Recently installed as Director of Muscogee County’s Dept. of Family and Children Services, Jones held her 100-plus audience rapt as she introduced two siblings—the boy Malachi and girl Susie Mae—whose mother smoked weed and snorted coke all day then told the state she couldn’t take care of her kids.
“They were sent to a foster home,” Jones says in her fictional, yet all-too-real, account. “Then, in the middle of the night, the foster parent decides they won’t take Susie Mae to her school anymore because it’s out the way. Susie Mae’s sent to another foster home, separated from her brother, separated from her brother, her mother, neighbors and family that’s all she’s ever known. She’s now completely alone.”
Jones acknowledged it was a heavy story to drop before 10 a.m. on the eyes-back- open crowd. “I did that to show you the seriousness of the work we show up to do every day,” she explains.
Billed on Facebook events as “Meet the New DFCS Director,” guests mingled over coffee, juice (apple and orange), and delicious donuts, inside the state agency’s glass-and-brick tower, tucked between the Piedmont Columbus Regional complex and Talbotton Road.
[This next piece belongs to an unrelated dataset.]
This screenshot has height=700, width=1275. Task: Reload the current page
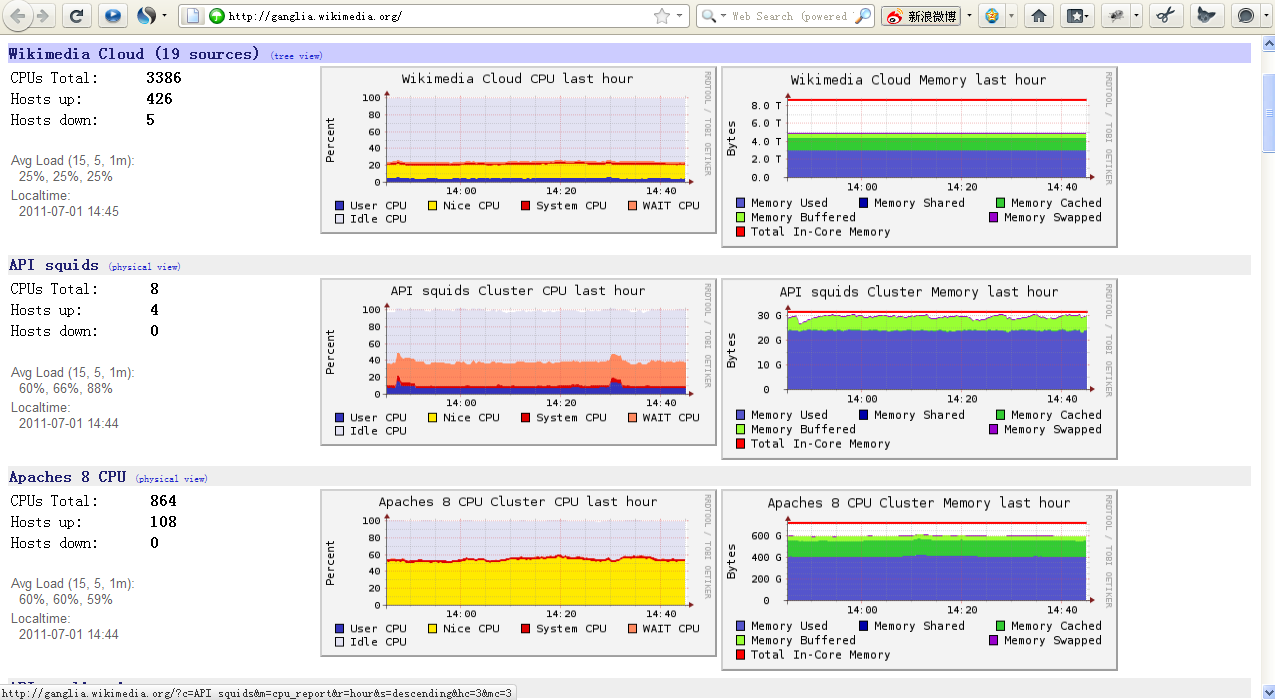point(77,15)
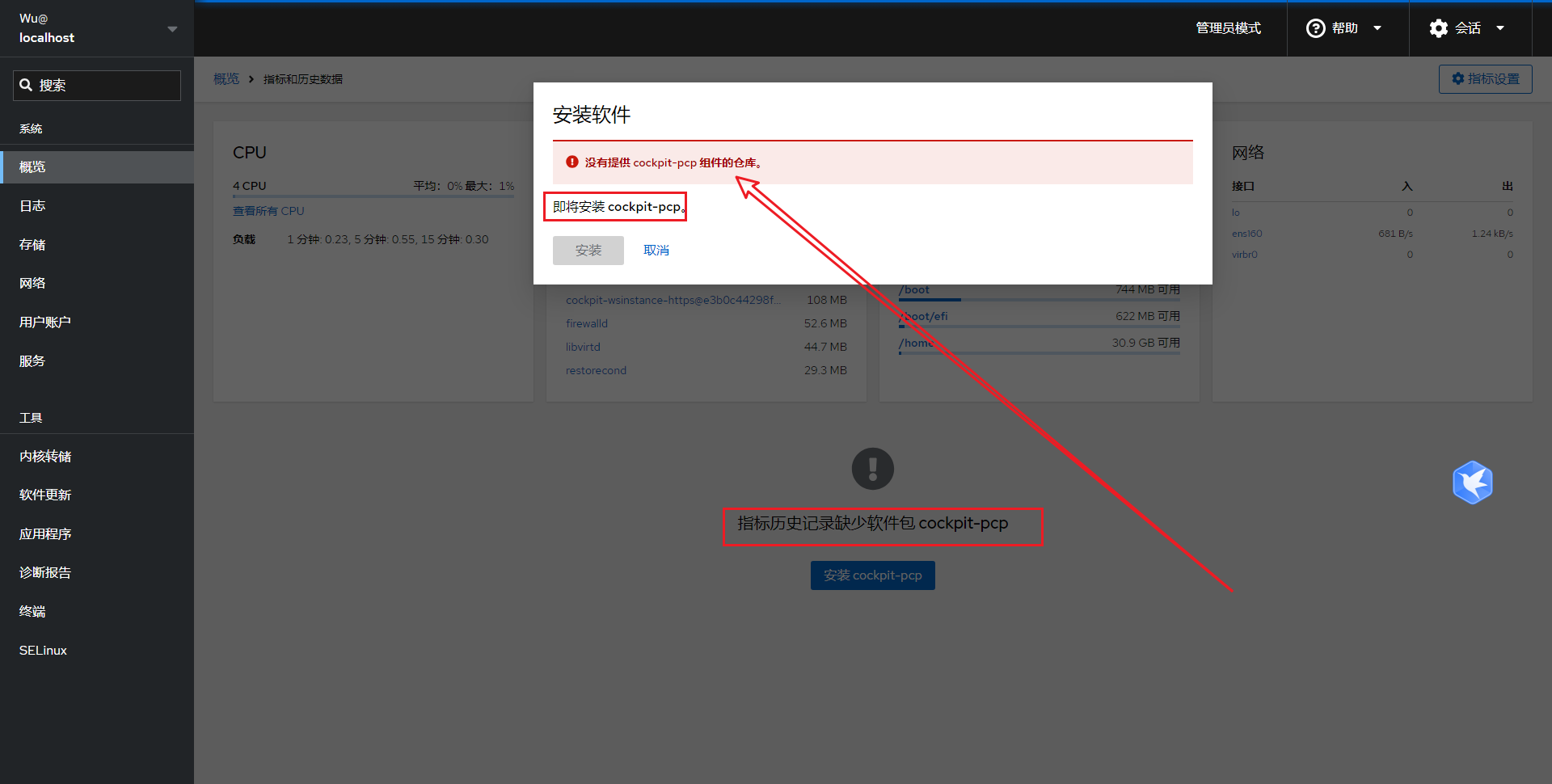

“We now have DFCS 1 and DFCS 2 here,” Jones—who stepped in as interim director in 2014-15 to stabilize operations following a scandal-ridden, tumultuous time in Muscogee DFCS, says. “DFCS 1 is where you go for Medicaid and SNAP benefits and DFCS 2 is here. We’re excited because DFCS 2 now offers a lot of assistance for veteran homelessness. We’ve beefed up our team of counselors to heal the trauma these children have. This is part of our new focus on mental-health awareness and treatments to reach them younger before those unresolved issues lead the to a life pattern of drugs an crime. When there’s counseling, there’s hope.”
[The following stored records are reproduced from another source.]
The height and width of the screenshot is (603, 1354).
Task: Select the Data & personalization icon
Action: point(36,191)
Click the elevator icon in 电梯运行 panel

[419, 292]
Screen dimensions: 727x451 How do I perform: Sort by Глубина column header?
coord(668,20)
Next, Jones threw the crowd a curveball and followed the agenda spelled in a sheet that labeled the meeting “Collaborative Community: Building Partnerships within the Community.”
“You thought this was just all about me introducing me,” Jones says. “But I’m all about one team, one effort, one Muscogee. So for a surprise I’m going to go around the room and ask y’all to stand and introduce yourselves. You are the stakeholders in this community for providing protection for the most vulnerable of our citizens.”
She then called on new City Councilman John House (citywide Dist. 10), who admitted, “We’re very worried right now,” following a recent presentation by Jones before the council regarding the steep challenges the city’s DFCS staff faces.
Next, Jones recognized Sheriff Donna Tompkins who affirmed her respect and support for DFCS efforts, “for the safety and well-being of children.”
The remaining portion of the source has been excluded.